Value of Static Exercises
Benefits
- Maximum muscle contraction at a single joint angle
- Increased joint strength and joint stabilization
- Improved balance due to increased joint stabilization
- A faster workout
- Beneficial during rehabilitation because the exercises don't place undue stress on the joint
Drawbacks
- If you're only performing isometric exercises, you could slow down athletic performance because the strength required for full range of motion movements may be reduced. This is not to say that static exercises reduce full range of motion strength, but that failing to perform full range of motion exercises could compromise the strength you already had. For best results combine static exercises with exercises that require full range of motion.
- Static exercise raises blood pressure more than other forms of exercise, but only during the course of the exercise itself. This is not a long-term response to static exercises.
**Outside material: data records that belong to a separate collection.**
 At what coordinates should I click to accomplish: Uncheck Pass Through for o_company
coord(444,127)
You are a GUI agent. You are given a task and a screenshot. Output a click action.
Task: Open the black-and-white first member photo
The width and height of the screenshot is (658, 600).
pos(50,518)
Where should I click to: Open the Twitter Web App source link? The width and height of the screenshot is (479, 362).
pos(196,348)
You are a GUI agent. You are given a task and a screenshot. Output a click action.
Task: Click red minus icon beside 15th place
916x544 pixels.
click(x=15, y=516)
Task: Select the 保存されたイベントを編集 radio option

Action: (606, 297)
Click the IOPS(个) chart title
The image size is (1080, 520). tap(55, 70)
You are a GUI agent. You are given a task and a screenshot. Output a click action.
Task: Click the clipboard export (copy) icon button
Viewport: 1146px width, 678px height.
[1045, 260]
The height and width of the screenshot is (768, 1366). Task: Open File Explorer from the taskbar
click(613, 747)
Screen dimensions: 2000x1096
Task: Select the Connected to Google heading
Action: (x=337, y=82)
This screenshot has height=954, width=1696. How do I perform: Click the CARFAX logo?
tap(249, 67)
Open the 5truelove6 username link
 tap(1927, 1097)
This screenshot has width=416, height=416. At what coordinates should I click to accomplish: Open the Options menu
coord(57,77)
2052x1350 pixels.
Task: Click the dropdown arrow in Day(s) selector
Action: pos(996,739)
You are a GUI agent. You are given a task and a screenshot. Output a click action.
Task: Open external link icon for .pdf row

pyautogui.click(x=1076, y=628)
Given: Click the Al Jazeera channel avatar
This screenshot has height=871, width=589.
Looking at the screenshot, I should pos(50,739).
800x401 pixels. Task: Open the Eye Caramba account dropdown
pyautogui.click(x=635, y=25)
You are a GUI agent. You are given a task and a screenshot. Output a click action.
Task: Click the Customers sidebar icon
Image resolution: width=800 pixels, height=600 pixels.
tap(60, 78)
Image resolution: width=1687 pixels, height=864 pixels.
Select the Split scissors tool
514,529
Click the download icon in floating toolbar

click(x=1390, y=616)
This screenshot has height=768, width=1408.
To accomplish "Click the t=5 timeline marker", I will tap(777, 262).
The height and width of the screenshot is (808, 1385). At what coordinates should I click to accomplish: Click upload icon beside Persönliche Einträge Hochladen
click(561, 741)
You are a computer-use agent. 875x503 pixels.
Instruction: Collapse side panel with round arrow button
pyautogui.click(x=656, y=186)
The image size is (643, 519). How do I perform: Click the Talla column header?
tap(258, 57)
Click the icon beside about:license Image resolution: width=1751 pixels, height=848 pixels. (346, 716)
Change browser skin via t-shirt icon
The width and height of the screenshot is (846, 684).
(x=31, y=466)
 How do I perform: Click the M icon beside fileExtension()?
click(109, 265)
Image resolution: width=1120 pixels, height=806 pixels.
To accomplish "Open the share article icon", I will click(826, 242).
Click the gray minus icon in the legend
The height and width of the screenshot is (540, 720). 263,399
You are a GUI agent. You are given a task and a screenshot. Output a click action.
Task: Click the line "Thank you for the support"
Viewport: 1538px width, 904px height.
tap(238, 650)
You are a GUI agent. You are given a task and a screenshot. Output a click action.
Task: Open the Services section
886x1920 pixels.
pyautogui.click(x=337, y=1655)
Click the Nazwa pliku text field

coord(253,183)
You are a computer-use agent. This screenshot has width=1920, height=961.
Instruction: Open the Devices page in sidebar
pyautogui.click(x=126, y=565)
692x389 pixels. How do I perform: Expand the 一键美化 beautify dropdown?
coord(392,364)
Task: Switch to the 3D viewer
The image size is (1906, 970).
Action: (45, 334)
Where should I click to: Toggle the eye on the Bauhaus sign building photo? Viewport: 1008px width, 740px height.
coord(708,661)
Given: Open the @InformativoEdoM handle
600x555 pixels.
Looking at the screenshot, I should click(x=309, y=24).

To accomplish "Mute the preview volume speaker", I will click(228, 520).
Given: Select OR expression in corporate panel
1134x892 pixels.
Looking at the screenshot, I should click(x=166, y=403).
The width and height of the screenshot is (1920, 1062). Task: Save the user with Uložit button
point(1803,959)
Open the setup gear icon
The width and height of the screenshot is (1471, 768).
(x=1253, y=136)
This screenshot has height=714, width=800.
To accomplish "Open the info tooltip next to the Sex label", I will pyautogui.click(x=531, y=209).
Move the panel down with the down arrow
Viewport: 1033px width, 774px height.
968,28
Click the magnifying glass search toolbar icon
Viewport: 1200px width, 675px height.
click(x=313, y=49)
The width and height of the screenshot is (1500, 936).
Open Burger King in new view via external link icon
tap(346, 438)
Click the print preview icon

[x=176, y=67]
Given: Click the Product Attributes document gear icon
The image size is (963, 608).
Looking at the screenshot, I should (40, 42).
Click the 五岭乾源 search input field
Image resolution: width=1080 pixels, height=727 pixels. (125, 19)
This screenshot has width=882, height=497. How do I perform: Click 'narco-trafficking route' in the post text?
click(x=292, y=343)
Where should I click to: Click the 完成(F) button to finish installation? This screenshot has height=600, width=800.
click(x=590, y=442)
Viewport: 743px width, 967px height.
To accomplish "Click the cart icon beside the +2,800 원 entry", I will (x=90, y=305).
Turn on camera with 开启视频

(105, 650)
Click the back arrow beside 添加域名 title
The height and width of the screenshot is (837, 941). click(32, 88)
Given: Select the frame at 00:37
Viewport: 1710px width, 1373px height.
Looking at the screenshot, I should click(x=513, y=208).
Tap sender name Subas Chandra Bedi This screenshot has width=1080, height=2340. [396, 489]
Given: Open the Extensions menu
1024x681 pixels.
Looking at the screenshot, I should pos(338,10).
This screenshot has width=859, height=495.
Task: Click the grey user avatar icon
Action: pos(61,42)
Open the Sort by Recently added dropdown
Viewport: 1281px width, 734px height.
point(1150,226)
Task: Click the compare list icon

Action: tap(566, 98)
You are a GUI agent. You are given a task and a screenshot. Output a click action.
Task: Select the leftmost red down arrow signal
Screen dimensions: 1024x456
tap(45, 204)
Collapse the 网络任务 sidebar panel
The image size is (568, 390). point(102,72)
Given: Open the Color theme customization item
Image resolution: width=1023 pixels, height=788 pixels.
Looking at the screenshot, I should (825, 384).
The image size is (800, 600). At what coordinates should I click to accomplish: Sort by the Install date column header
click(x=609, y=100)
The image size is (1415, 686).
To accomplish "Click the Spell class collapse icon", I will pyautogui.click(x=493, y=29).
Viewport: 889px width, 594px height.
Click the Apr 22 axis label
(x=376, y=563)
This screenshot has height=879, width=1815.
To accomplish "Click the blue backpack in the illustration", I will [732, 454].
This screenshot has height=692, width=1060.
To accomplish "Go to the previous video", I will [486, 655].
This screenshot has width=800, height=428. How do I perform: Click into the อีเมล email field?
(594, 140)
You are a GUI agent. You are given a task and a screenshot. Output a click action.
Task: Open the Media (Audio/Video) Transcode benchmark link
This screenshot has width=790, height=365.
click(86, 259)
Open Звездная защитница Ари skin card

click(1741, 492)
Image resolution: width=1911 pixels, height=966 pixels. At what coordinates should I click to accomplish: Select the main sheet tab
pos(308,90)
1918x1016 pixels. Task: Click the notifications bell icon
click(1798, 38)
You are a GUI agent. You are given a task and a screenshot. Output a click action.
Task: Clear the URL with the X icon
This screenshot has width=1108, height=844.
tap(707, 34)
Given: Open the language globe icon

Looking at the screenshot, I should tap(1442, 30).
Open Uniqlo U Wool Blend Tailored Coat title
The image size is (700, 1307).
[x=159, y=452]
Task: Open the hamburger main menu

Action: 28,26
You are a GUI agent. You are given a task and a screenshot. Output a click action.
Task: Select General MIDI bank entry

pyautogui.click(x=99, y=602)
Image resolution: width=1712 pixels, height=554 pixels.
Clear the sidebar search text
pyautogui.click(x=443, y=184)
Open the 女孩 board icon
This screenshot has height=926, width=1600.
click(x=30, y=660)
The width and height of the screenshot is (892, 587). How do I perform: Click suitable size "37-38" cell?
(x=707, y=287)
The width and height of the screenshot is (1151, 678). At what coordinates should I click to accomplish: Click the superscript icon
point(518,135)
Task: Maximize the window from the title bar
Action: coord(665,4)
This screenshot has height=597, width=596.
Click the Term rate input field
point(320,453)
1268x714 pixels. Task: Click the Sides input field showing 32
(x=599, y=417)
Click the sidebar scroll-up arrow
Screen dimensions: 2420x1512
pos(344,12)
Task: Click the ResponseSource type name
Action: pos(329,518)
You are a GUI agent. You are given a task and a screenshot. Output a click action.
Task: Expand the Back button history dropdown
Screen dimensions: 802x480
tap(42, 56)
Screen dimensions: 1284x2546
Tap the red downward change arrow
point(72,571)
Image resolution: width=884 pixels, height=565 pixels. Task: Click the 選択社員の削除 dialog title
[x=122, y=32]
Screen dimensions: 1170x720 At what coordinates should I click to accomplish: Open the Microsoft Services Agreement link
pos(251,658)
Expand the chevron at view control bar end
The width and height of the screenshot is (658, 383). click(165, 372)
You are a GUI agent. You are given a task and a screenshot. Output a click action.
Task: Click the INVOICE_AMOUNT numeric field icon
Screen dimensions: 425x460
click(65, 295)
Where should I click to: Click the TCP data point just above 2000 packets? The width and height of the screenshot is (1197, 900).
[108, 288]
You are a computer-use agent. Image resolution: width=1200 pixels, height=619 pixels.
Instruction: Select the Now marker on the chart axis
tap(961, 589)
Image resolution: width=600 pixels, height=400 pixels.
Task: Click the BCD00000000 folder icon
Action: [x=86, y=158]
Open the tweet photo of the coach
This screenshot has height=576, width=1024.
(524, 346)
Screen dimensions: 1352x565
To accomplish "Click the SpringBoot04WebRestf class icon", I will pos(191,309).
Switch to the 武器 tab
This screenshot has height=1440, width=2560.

Setting Up Your Exercise Program
When setting up your exercise program, consider combining static leg strength exercises with traditional exercises that target your muscles throughout their full range of motion. For instance, you could perform two sets of traditional squats before performing a single set of static squats. This way you'll experience the benefits of static strength training without succumbing to the potential drawbacks. Like any other exercise routine, it's important to remember to breathe throughout each exercise. Take slow and steady breaths through your nose and exhale through your mouth as you perform each set. Start your static leg strength program slowly, incorporating one or two exercises into your strength training routine and increasing the time of each set and the number of exercises steadily.